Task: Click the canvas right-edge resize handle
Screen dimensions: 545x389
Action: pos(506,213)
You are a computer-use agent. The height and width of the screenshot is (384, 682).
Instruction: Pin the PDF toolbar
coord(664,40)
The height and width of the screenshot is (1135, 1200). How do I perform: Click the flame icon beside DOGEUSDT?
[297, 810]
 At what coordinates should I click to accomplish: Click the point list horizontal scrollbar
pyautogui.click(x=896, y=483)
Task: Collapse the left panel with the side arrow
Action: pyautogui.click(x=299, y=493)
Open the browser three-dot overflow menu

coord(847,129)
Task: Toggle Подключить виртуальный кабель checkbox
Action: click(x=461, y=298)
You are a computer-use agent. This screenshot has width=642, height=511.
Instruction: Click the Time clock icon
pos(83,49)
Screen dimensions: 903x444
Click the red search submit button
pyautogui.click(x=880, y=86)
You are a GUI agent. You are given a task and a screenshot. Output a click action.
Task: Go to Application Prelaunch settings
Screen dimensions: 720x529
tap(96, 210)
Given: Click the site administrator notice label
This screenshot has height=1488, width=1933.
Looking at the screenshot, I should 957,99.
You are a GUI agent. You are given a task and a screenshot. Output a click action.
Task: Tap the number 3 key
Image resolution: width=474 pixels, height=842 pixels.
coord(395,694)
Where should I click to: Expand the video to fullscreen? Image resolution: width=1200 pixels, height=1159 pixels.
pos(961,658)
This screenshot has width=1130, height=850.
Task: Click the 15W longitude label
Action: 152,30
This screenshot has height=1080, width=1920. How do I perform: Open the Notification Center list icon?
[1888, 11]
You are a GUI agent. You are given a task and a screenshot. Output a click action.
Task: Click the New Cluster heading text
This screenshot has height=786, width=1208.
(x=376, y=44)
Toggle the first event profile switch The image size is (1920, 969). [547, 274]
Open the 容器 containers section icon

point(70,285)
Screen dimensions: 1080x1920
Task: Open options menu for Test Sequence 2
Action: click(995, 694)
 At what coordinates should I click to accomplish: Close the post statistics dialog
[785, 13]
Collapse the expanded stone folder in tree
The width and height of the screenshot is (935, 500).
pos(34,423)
****************
Written instruction >>
Can you edit the data above so that every "GUI agent" becomes "desktop agent", with nothing else changed?

Complete response >>
Task: Click the canvas right-edge resize handle
Screen dimensions: 545x389
Action: pos(506,213)
You are a computer-use agent. The height and width of the screenshot is (384, 682).
Instruction: Pin the PDF toolbar
coord(664,40)
The height and width of the screenshot is (1135, 1200). How do I perform: Click the flame icon beside DOGEUSDT?
[297, 810]
 At what coordinates should I click to accomplish: Click the point list horizontal scrollbar
pyautogui.click(x=896, y=483)
Task: Collapse the left panel with the side arrow
Action: pyautogui.click(x=299, y=493)
Open the browser three-dot overflow menu

coord(847,129)
Task: Toggle Подключить виртуальный кабель checkbox
Action: click(x=461, y=298)
You are a computer-use agent. This screenshot has width=642, height=511.
Instruction: Click the Time clock icon
pos(83,49)
Screen dimensions: 903x444
Click the red search submit button
pyautogui.click(x=880, y=86)
You are a desktop agent. You are given a task and a screenshot. Output a click action.
Task: Go to Application Prelaunch settings
Screen dimensions: 720x529
tap(96, 210)
Given: Click the site administrator notice label
This screenshot has height=1488, width=1933.
Looking at the screenshot, I should 957,99.
You are a desktop agent. You are given a task and a screenshot. Output a click action.
Task: Tap the number 3 key
Image resolution: width=474 pixels, height=842 pixels.
coord(395,694)
Where should I click to: Expand the video to fullscreen? Image resolution: width=1200 pixels, height=1159 pixels.
pos(961,658)
This screenshot has width=1130, height=850.
Task: Click the 15W longitude label
Action: 152,30
This screenshot has height=1080, width=1920. How do I perform: Open the Notification Center list icon?
[1888, 11]
You are a desktop agent. You are given a task and a screenshot. Output a click action.
Task: Click the New Cluster heading text
This screenshot has height=786, width=1208.
(x=376, y=44)
Toggle the first event profile switch The image size is (1920, 969). [547, 274]
Open the 容器 containers section icon

point(70,285)
Screen dimensions: 1080x1920
Task: Open options menu for Test Sequence 2
Action: click(995, 694)
 At what coordinates should I click to accomplish: Close the post statistics dialog
[785, 13]
Collapse the expanded stone folder in tree
The width and height of the screenshot is (935, 500).
pos(34,423)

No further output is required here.